Backstage Saturday, dancers stretched at the barre in a small training room, plugged in their iPods, and tried not to let their nerves get to them.
"You try to de-emphasize that I-have-to-win-something mentality," said Bojan Spassoff, the president of Philadelphia's Rock School for Dance Education, which had upward of 40 students competing Saturday. "It's more about the experience of preparing and dealing with nerves."
Judges say they look not only at dancers' technical prowess but their passion for dance.
"[Competitors] are young enough that you can look for potential," said Karine Plantadit, a Tony nominee in 2010 who spent most of the morning judging dancers with her extraordinarily well-behaved poodle, Prince Henry, on her lap. "It's a powerful weekend. [The competitors] are playing with their dreams."
Most of the dancers competing Saturday have plans to join professional companies as soon as or even before they graduate from high school. Many say they view Youth America as an opportunity to show off their skills and network with major companies from around the region.
Last year, Tulsa, Okla., native Madison Price, 17, made it to the finals in New York, where she met dancers from the Rock School. This year, she left home to enroll there. "I've always been pretty independent, and I was ready to get away and try something here," Price said.
"Don't you miss me a little bit?" her mother, Cindy, asked with a laugh. She and her husband, John, had traveled from Oklahoma to see Price dance in this year's competition. Like many parents, they'd spent the weekend in and out of the auditorium, waiting for their child's number to be called.

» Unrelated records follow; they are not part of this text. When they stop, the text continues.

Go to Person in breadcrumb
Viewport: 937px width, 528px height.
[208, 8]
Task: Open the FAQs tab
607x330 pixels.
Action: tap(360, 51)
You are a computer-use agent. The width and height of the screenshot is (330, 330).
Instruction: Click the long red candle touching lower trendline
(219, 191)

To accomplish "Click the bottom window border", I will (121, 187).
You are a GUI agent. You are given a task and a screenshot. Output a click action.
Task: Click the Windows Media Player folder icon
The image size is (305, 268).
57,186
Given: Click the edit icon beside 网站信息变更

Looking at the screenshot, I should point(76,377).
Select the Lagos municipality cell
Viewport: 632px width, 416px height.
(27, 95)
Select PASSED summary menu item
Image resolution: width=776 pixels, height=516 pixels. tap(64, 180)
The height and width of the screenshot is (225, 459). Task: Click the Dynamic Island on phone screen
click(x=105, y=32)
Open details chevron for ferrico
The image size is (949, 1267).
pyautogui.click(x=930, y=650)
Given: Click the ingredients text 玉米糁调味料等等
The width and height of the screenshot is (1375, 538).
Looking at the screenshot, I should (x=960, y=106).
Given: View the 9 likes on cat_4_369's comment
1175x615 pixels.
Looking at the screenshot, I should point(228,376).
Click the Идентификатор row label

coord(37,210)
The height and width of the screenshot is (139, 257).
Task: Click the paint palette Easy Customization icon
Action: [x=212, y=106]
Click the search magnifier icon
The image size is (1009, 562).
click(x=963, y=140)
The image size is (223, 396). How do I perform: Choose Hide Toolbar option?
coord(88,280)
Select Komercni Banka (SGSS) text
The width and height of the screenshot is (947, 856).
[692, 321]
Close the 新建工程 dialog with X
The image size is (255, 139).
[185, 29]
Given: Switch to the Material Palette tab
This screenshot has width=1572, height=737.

Wendy Roldan, 39, said she watched her daughter Megan, who's just 11 and competing in her first Youth America competition, run onstage Saturday morning only to find that her ensemble's music would not start. Megan, smiling determinedly, danced half the piece without any music as Wendy watched anxiously from the audience.
"In the middle, they had the dancers exit the stage," Roldan, of Poolesville, Md., said. "And then they came back on and killed it."
Saturday's competition ran from 9:30 a.m. to 10 p.m., when dancers would learn who was headed to New York. In the meantime, they had to simply sit back and enjoy the show.
"I'm not going to lie - it's stressful," said Bella Raykhman, 13, a dancer from the Olga Kresin Ballet School in Northeast Philadelphia who has been competing in Youth America since she was 8. "It's not easy. But it's worth it."